(Materials provided)

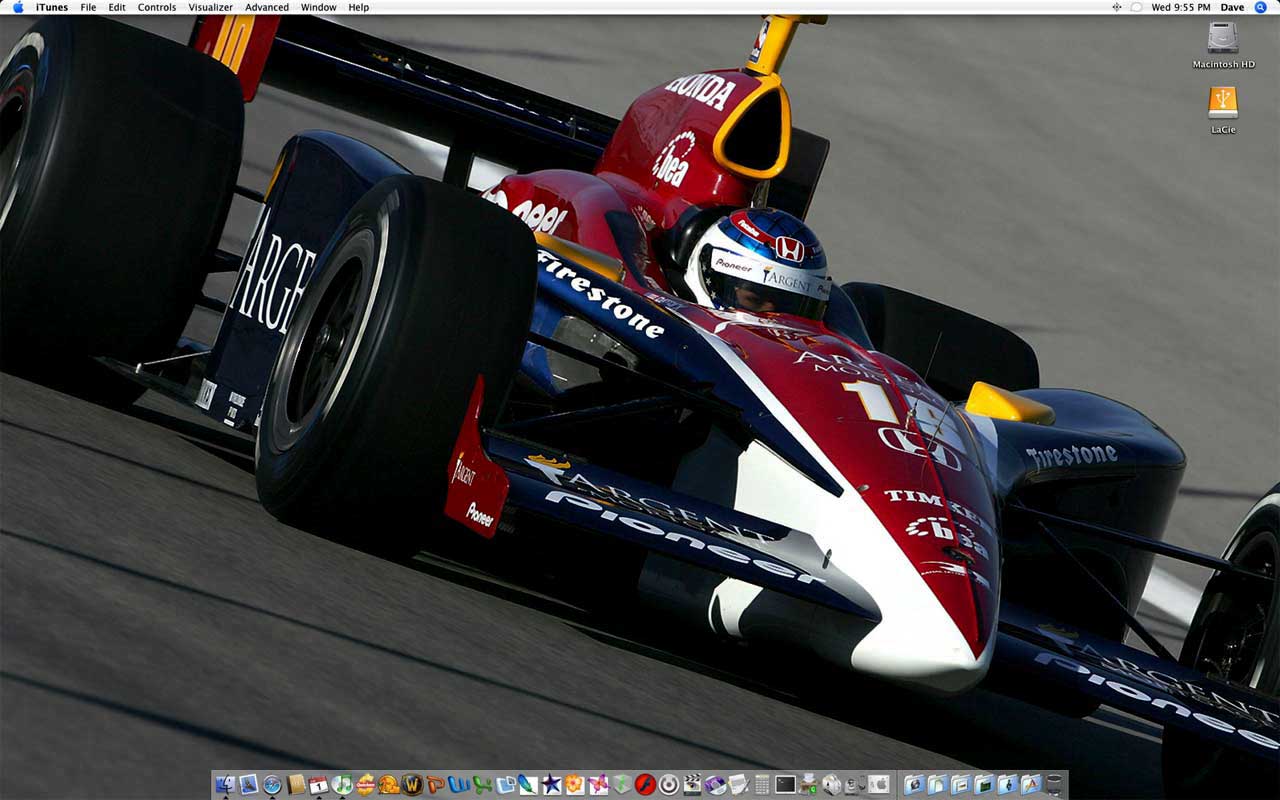Open the Calculator in the Dock
This screenshot has height=800, width=1280.
tap(762, 785)
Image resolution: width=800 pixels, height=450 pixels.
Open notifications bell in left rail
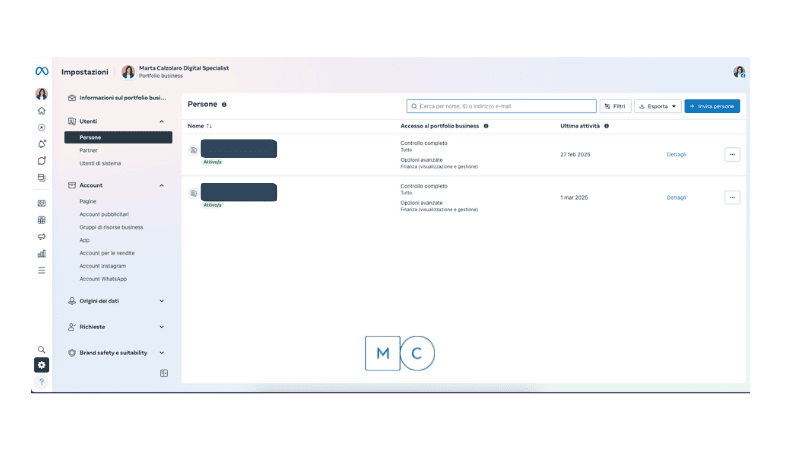(41, 144)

(End Materials provided)

• **How to complete this task**:
Once the line containing "Image resolution: width=800" is found, it and every line through the end of the records above should be output exactly, with no pictures.

• **Answer to the problem**:
Image resolution: width=800 pixels, height=450 pixels.
Open notifications bell in left rail
(41, 144)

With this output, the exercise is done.